1918 The first instructor was hired to teach at the Ancker School of Nursing. Until this time all lectures were given by the doctors.
1920 Scarlet fever struck the first Ancker nursing student in 1920
1923 Dr. Arthur B. Ancker passed away. The Board of Control placed in its permanent records the following sentiment concerning Dr. Ancker: In the midst of the duties which he loved and performed with wholehearted devotion, Dr. Arthur B. Ancker passed quietly and happily out of the world to which he had given so much cheerful, uplifting, efficient human service. He died as he would have wished in the harness, his last act and thought connected with the work which was his lifes joy.
1925 A glee club for students was organized for their enjoyment as well as others
1968 Ancker admits their first male students who would eventually graduate with the class of 1972
1976 The final class graduates from Arthur B. Ancker Memorial School of Nursing


History
The training school was established by the Board of Control in 1891, at which time a two-year course was established.
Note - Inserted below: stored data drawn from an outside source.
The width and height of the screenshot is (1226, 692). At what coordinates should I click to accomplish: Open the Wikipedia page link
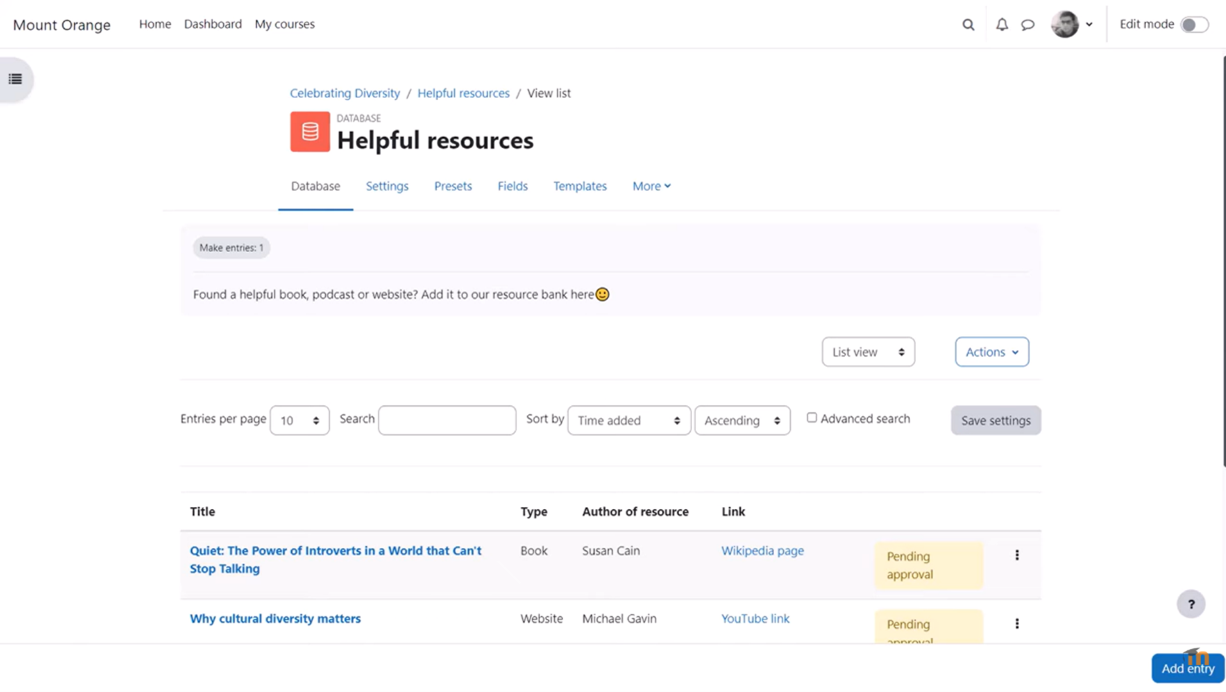[762, 551]
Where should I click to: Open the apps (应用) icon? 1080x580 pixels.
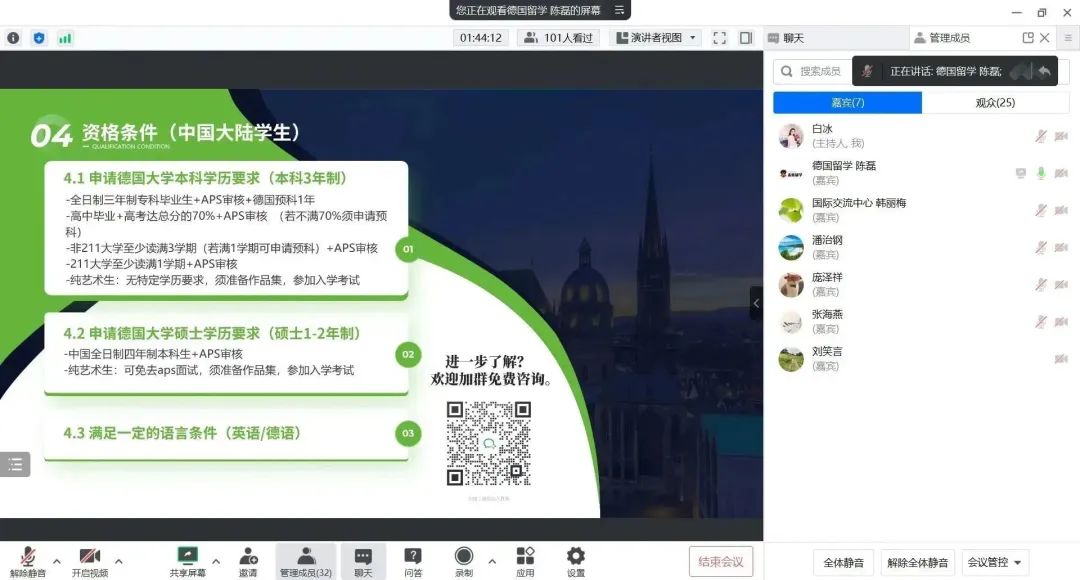(x=525, y=556)
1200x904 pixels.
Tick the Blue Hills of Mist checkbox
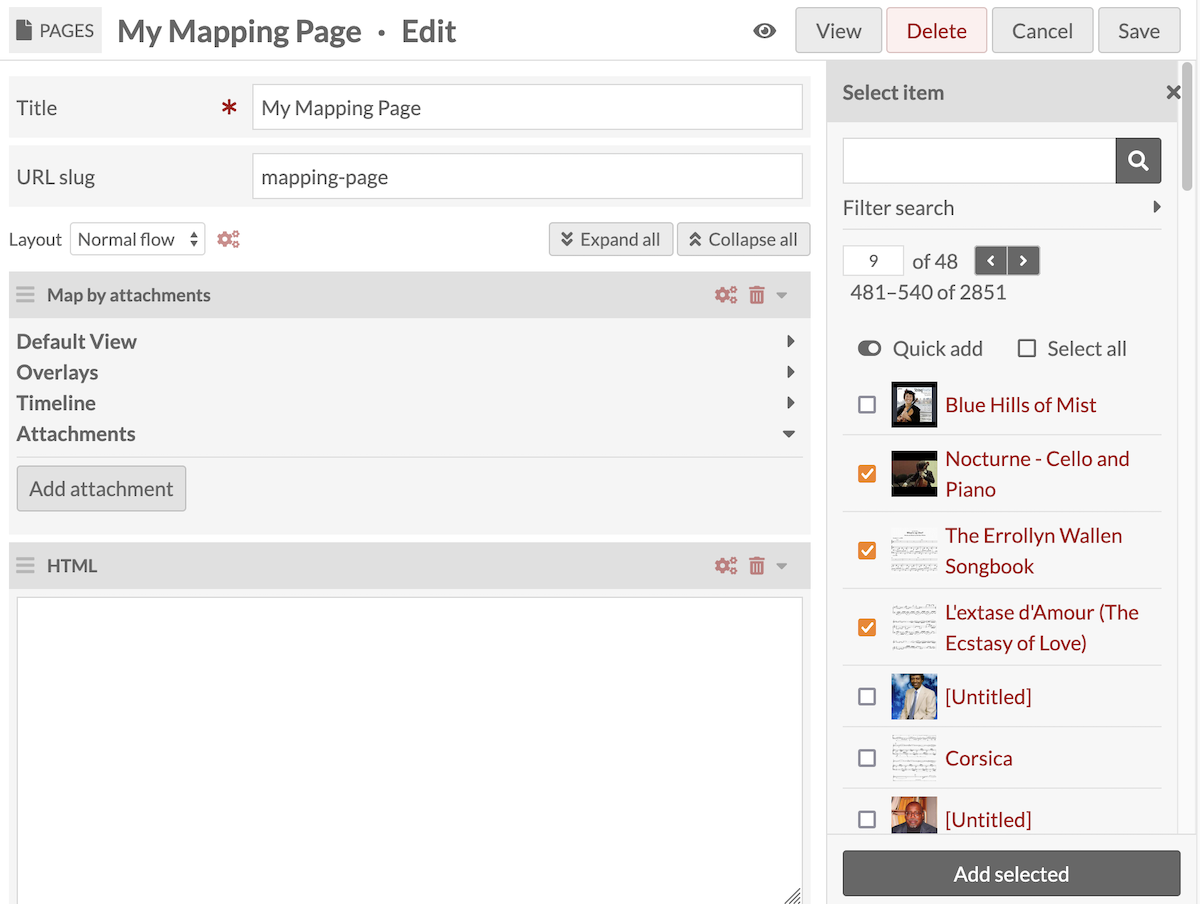pyautogui.click(x=867, y=404)
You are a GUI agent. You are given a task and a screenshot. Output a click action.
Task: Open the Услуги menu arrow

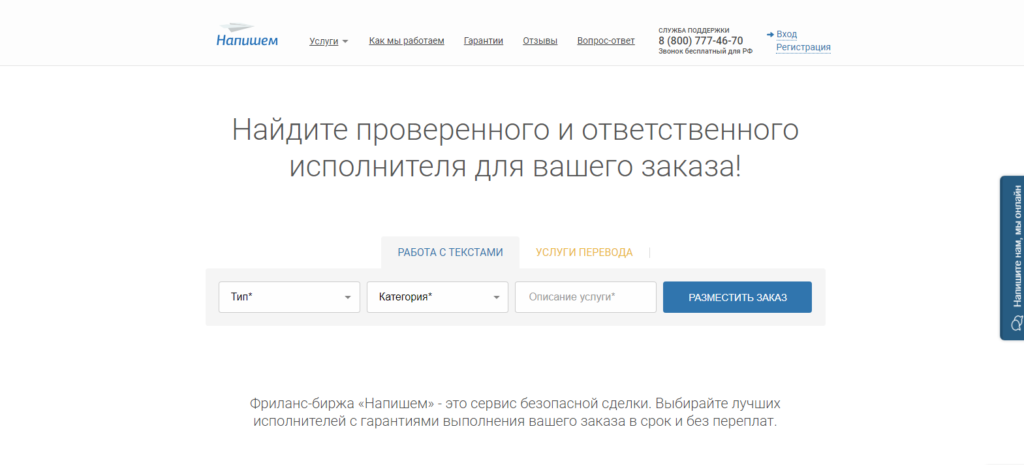tap(345, 42)
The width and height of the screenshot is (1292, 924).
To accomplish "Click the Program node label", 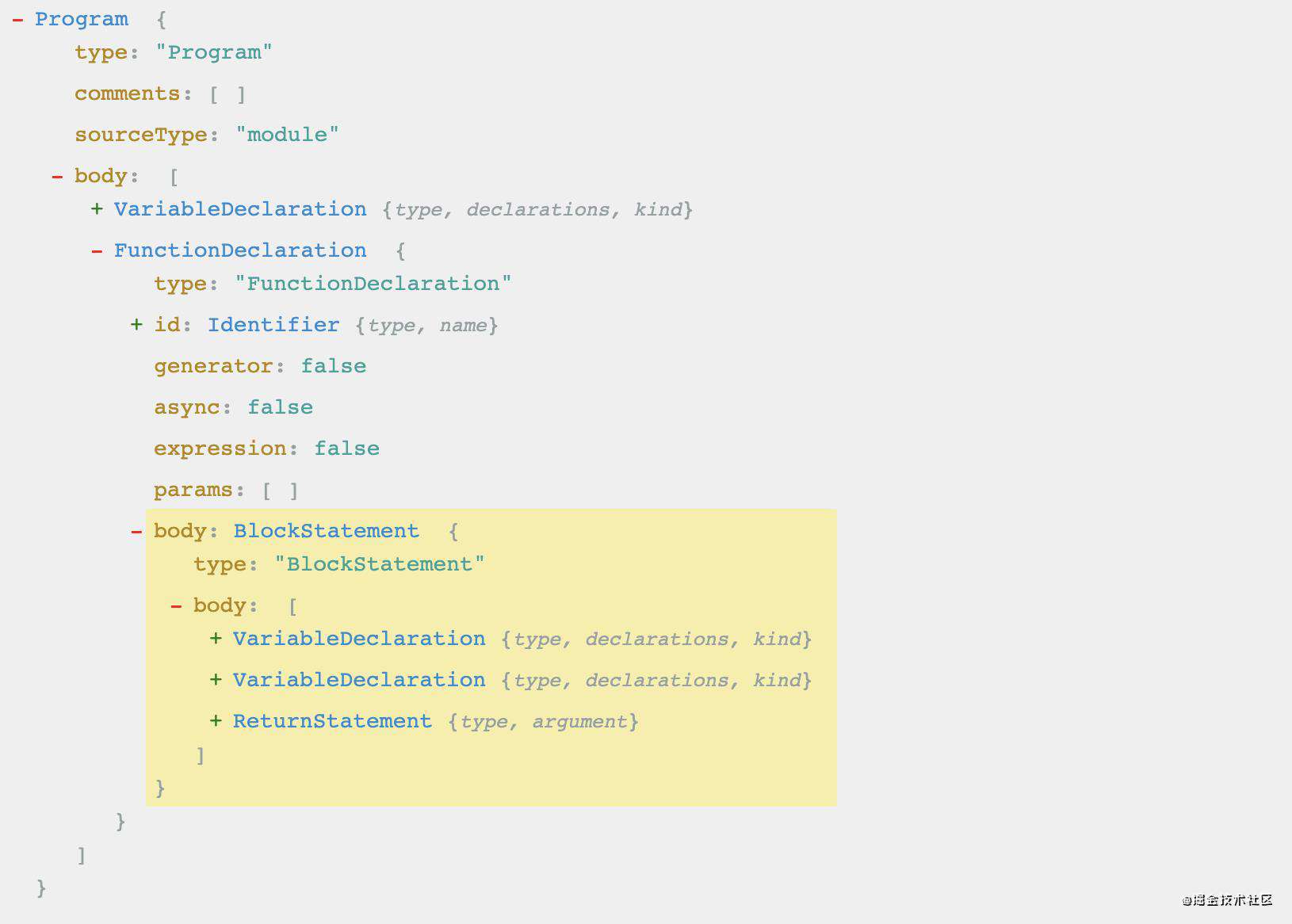I will click(x=81, y=19).

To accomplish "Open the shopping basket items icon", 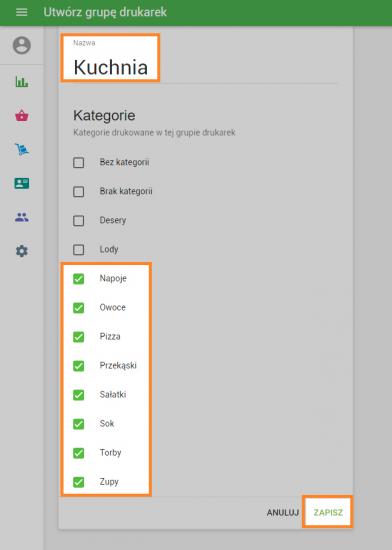I will point(22,115).
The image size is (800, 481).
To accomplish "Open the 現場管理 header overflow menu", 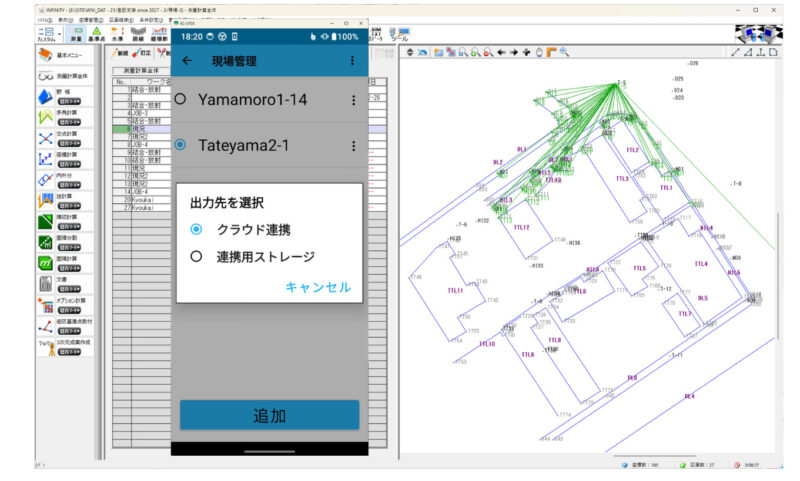I will pyautogui.click(x=352, y=61).
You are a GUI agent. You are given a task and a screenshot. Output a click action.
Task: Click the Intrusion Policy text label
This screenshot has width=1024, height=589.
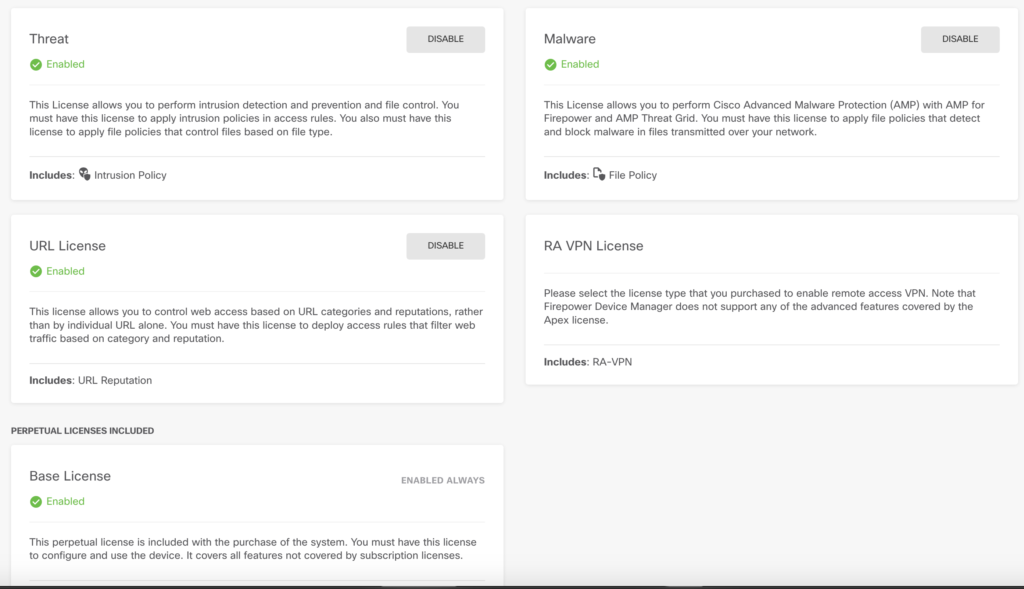130,175
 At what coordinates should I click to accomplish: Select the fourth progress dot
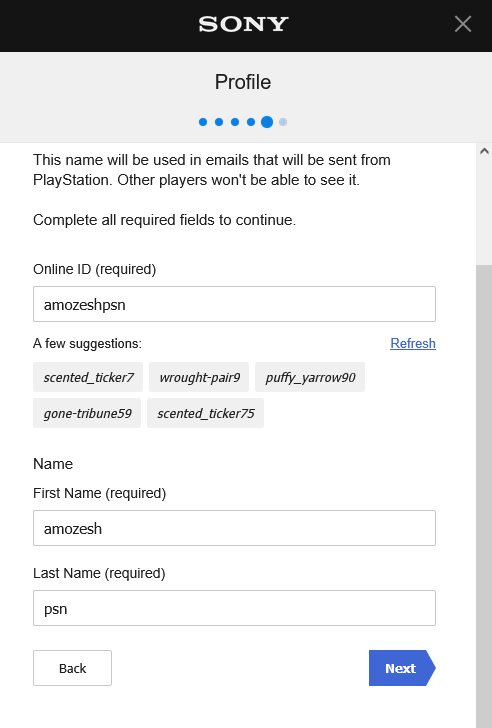coord(251,122)
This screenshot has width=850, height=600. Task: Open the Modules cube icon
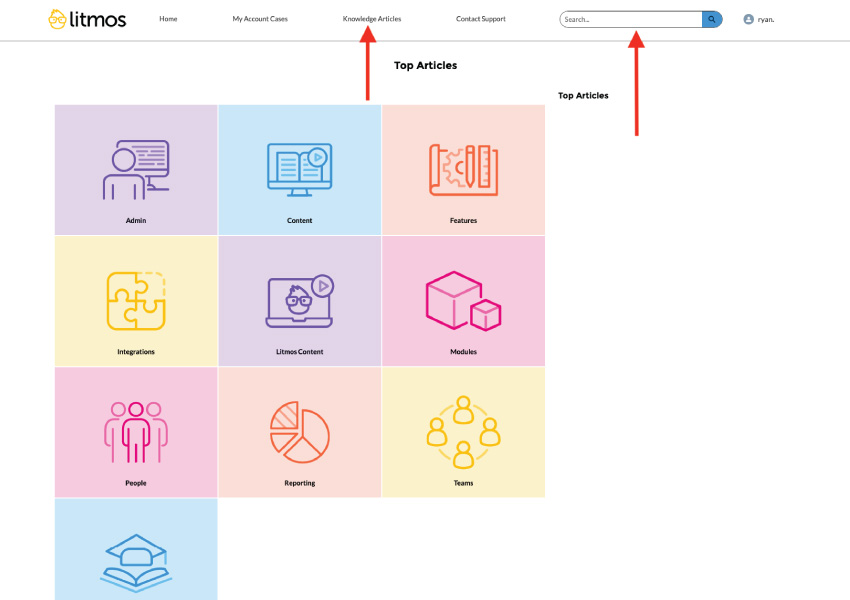[463, 300]
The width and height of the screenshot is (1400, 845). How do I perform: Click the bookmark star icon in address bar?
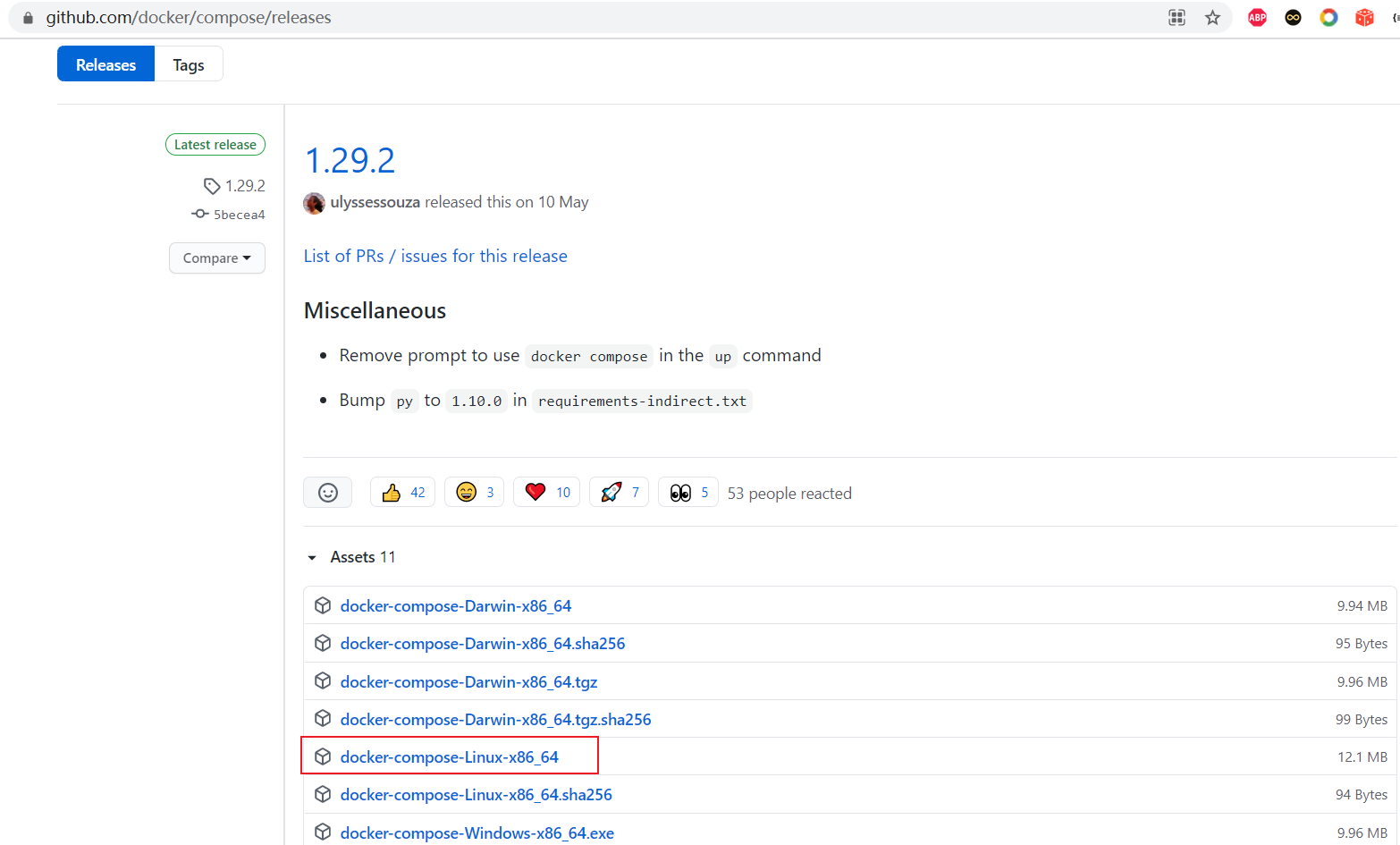[1212, 18]
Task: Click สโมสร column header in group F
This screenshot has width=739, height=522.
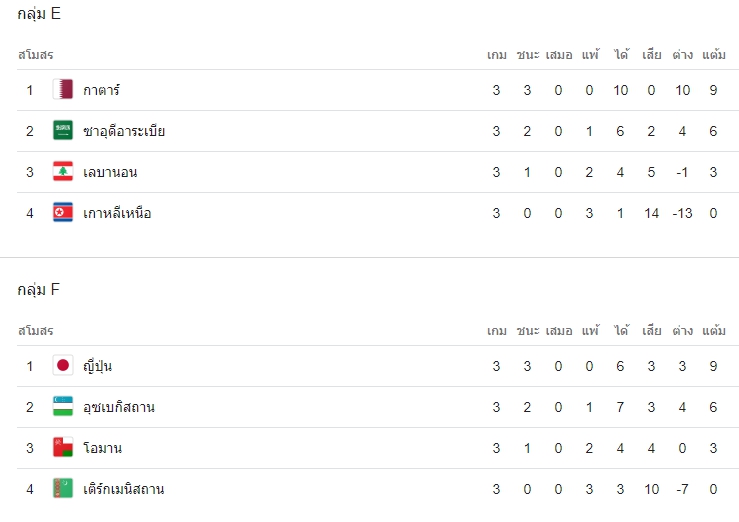Action: [36, 331]
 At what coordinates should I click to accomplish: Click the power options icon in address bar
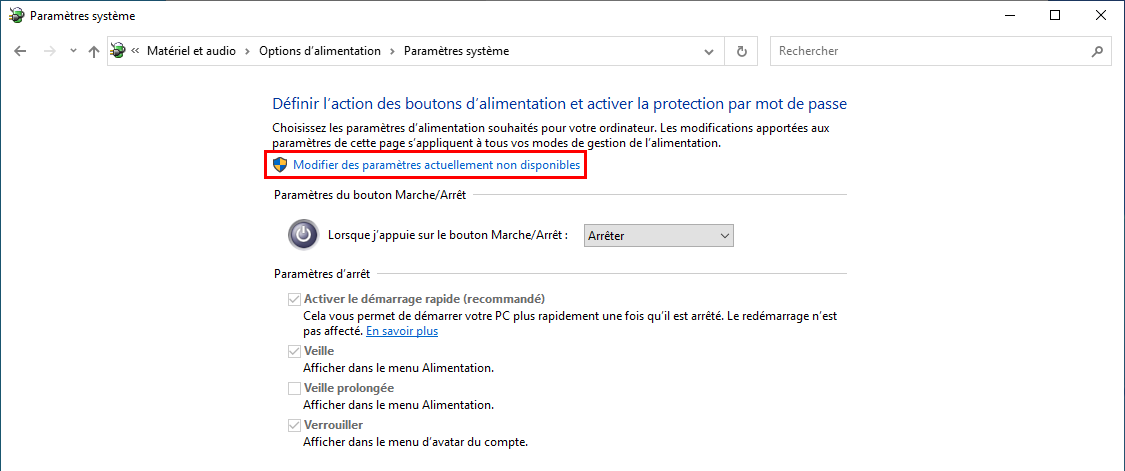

The was designed to give young women desirous of becoming graduate nurses, a systematic course of instruction and practice, to enlist the interests and efforts of intelligent and well-educated women in the care of patients who seek treatment at the hospital, and to meet the demand of the community for competent nurses. The course was increased from two to three years in 1902.

In the beginning years of the school, the curriculum involved lectures from local doctors and consisted mainly of clinical experience. The hospital was staffed solely with pupil nurses and the superintendent. In 1896 lectures were scheduled on a regular basis and involved topics such as autonomy and physiology and the diseases most prevalent at the time such as diphtheria.

The first graduate of the Training School for Nurses was Martha Illjarn in 1893, the only graduate of that year. It wasnt until 1897 that the first commencement exercise was performed in the hospital; this exercise was carried on until the closing of the school.